I'm trying to write some XSLT so that I can apply it to any given XML using XMLTransform to generate a flattened CSV structure. My input can be any XML document, with any number of nested levels so the structure isn't known to the XSLT. I'm fairly new to XSLT but am having problem with Oracle's version of it. I've tested on both 10gR2 and 11gR2.
CSV Rules :
Adjacent fields must be separated by a comma
Embedded commas in fields are escaped e.g. 15, Maple Street => "15, Maple Street"
Embedded quotes in fields are escaped. e.g. O'Brien => "O'Brien" or John "Jonner" McNabb => "John ""Jonner"" McNabb"
Embedded CR / LF or CRLF in fields are escaped with quotes.
Records are separated with CRLF pairs
Flattening Rules :
The text of leaf elements (elements without children) are output even if they are empty
Any element with text is output
A new line occurs whenever the nesting level changes. i.e. If an element has children.
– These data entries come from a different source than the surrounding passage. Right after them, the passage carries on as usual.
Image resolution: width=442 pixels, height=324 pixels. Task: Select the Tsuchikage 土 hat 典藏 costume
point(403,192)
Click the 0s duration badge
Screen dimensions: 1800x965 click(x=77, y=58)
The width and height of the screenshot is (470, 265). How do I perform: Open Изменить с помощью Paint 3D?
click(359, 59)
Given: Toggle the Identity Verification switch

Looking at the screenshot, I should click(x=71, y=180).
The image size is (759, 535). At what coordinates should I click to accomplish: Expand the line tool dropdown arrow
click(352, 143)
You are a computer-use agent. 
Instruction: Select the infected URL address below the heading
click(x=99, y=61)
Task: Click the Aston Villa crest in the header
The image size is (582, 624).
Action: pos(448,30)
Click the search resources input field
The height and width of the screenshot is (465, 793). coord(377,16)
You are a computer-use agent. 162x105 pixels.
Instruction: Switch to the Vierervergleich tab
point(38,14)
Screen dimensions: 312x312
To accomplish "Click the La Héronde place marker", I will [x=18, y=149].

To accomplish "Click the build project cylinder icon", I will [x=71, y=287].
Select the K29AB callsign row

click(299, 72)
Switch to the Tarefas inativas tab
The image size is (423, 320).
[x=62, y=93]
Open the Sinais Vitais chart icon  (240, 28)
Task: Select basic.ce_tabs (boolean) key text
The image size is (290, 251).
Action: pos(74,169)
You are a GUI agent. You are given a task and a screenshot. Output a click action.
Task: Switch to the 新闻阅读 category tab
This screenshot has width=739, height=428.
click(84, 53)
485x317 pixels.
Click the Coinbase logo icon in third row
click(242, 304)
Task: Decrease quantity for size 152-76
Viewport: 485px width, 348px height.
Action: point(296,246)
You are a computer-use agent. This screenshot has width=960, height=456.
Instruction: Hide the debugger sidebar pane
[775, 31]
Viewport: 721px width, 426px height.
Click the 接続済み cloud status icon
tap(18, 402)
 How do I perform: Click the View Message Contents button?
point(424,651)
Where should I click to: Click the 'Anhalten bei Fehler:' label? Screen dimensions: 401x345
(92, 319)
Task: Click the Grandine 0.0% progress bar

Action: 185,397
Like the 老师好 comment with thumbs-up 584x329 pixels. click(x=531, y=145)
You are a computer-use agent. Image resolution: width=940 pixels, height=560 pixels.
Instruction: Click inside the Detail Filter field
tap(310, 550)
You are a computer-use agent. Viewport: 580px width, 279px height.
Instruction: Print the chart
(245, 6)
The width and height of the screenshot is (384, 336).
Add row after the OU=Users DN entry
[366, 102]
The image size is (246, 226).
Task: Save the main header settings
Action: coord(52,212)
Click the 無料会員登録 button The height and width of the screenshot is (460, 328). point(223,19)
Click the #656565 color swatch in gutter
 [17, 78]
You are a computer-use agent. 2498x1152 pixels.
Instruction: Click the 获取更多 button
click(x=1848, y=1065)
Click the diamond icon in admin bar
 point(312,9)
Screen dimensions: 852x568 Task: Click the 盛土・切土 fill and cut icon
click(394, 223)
When I run the following XML and my XSLT through Oracle I get results inconsistent with results I get when I run the XML and XSLT through online XSLT utils (including W3C's test pages).
with qryXML as (
select xmltype(q'[
<email>
<to>Steve O'Brien</to>
<cc/>
<from>Jane "The Smiler" Griff</from>
<heading>Reminder</heading>
<body>Hey, don't forget me this weekend! I've enclosed some pics from last weekend
Love Jane
</body>
<attachments>
<attachment>
<filename>Dance.jpg</filename>
<encoding>MIME</encoding>
</attachment>
<attachment>
<filename>Signature.txt</filename>
<encoding/>
</attachment>
</attachments>
</email>
as XMLDATA from dual)
select
XMLTransform(q.XMLDATA,
xmltype(q'[
<xsl:stylesheet version="1.0" xmlns:xsl="http://www.w3.org/1999/XSL/Transform">
<xsl:output method="text"/>
<xsl:strip-space elements="*"/>
<xsl:template match="*[text() or not(*)]">
<xsl:if test="position() > 1">
<xsl:text>,</xsl:text>
</xsl:if>
<xsl:call-template name="display_csv_field">
<xsl:with-param name="field" select="."/>
</xsl:call-template>
<xsl:if test="not(following-sibling::*[text() or not(*)])">
<xsl:text>
</xsl:text>
</xsl:if>
</xsl:template>
<xsl:template name="display_csv_field">
<xsl:param name="field"/>
<xsl:variable name="CRLF">
<xsl:text> </xsl:text>
</xsl:variable>
<xsl:variable name="CR">
<xsl:text> </xsl:text>
</xsl:variable>
<xsl:variable name="LF">
<xsl:text> </xsl:text>
</xsl:variable>
<xsl:variable name="apos">'</xsl:variable>
<xsl:choose>
<xsl:when test="contains( $field, '"' )">
<!-- Field contains a quote. So escape -->
<xsl:text>"</xsl:text>
<xsl:call-template name="escape_quotes">
<xsl:with-param name="string" select="$field" />
</xsl:call-template>
<xsl:text>"</xsl:text>
</xsl:when>
<xsl:when test="contains( $field, ',' ) or
contains( $field, $apos ) or
contains( $field, $CRLF ) or
contains( $field, $CR ) or
contains( $field, $LF )" >
<!-- Field contains a comma, apostrophe and/or a linefeed, so quote -->
<xsl:text>"</xsl:text>
<xsl:value-of select="$field" />
<xsl:text>"</xsl:text>
</xsl:when>
<xsl:otherwise>
<!-- No need to enclose this field in quotes. -->
<xsl:value-of select="$field" />
</xsl:otherwise>
</xsl:choose>
</xsl:template>
<xsl:template name="escape_quotes">
<xsl:param name="string" />
<xsl:value-of select="substring-before( $string, '"' )" />
<xsl:text>""</xsl:text>
<xsl:variable name="substring_after_first_quote"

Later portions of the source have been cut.